Flávio Peixoto, diretor administrativo-financeiro da Jorgraf, também concorda ao afirmar que determinação de suspensão trouxe ao jornalismo o direito de comunicação lícita. “A Medida Cautelar concedida pelo ministro Gilmar Mendes contra a MP 896 restabelece o princípio da transparência e à publicidade nas licitações públicas que, segundo o próprio ministro de forma diferente à MP 896,  oferecia risco ao direito a informação. Ficou claro também que  a MP era uma retaliação a atividade da imprensa livre de acordo com o que já  foi relatado, em diversas oportunidades, pela Associação Nacional dos Jornais, e confirmado agora. A luta não terminou e continuaremos na defesa intransigente da liberdade de imprensa e dos princípios constitucionais contra o PL 1292/95, que modifica a legislação das licitações públicas e coloca, mais uma vez, em risco o parâmetro da transparência no setor público”, afirma Flávio Peixoto.

Quem se animou com a decisão do representante do STF foi Marilene Canuto, diretora comercial, da Jorgraf, que mantém o pensamento positivo de que o mercado muito brevemente se restabelecerá. “A suspensão da MP 896 nos deixa mais tranquilos em relação à publicidade legal, mantendo assim os postos de trabalhos em jornais e agências. Voltando, por tanto, a ser obrigatória a publicação de todos os atos administrativos em jornais impressos. Estamos aguardando o restabelecimento da atividade normal do mercado. Nossa maior preocupação é com o que já vinha acontecendo, fechamento de jornais e até mesmo de agências que tinham uma carteira de anunciantes sendo reduzidas. Estamos contentes, teremos tempo para nos adequarmos”, conclui Marilene.

Considerações de Mendes

Diante das novas informações, Mendes decidiu suspender a validade da medida provisória. Ele entendeu que não houve desvio de finalidade na edição da medida, mas considerou que:

– O texto não preenche o requisito de urgência;
– A falta de detalhamento da norma pode prejudicar o direito à informação, à transparência e à publicidade nas licitações;
– Possível ofensa ao princípio da segurança jurídica;

Na decisão, o ministro considerou ainda, que o controle judicial sobre a urgência ou a relevância em medida provisória é realizado “somente em hipóteses excepcionais”. Para o ministro, ficou comprovada a relevância no caso, mas não a urgência. “No caso em tela, ainda que se reconheça a necessidade de modernização do regime de contratações públicas, a edição da MP não parece ter sido precedida de estudos que diagnosticassem de que maneira e em que extensão a alteração das regras de publicidade poderia contribuir de fato para o combate ao desequilíbrio fiscal dos entes da federação”, escreveu na decisão.
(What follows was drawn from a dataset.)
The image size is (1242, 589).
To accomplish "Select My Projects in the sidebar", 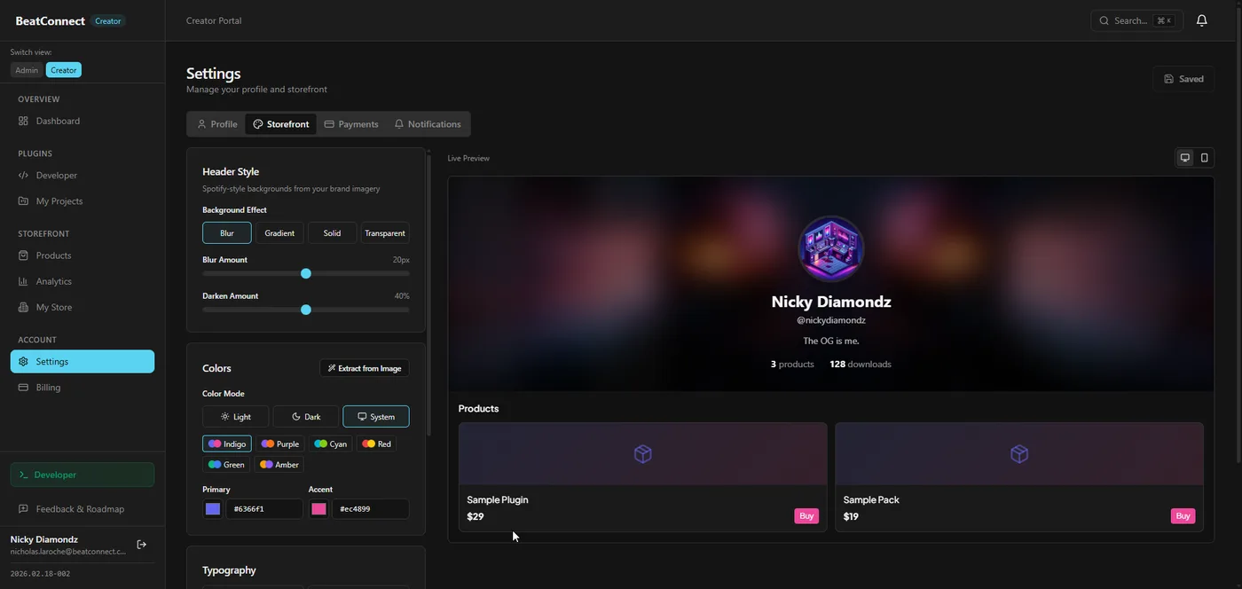I will click(59, 200).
O ministro frisou ainda que há diversos projetos de lei no Congresso sobre o tema e que a não publicação dos editais poderia prejudicar o controle social sobre as informações. “A falta de publicidade nos procedimentos licitatórios, além de acarretar vícios de nulidade, dá margem a práticas de direcionamento dos certames públicos. É inequívoco que o controle social efetivo sobre a divulgação das condições edilícias depende do funcionamento dos mecanismos de divulgação dos instrumentos convocatórios.”

Na avaliação de Mendes, não se poderia alterar a regra sem detalhar como serão as novas publicações. “Ao se substituir o regime anterior por um novo, o legislador deve ter cuidado para que as novas regras sejam precisamente definidas, de modo a garantir que as informações públicas cheguem à maior extensão possível de cidadãos. Desse modo, a legislação que regulamenta a publicação dos atos oficiais precisa ser, ao máximo possível, minudente, detalhista e descritiva, até mesmo por buscar adequar a sistemática de publicação ao dinamismo da vida social”, afirmou.

O ministro ainda destacou que os efeitos da MP. “Estão supostamente, afetando a imprensa, especialmente nos municípios, levando ao fechamento ou diminuição de circulação, afetando a própria liberdade de imprensa, bem tão caro à democracia”, informa  Mendes.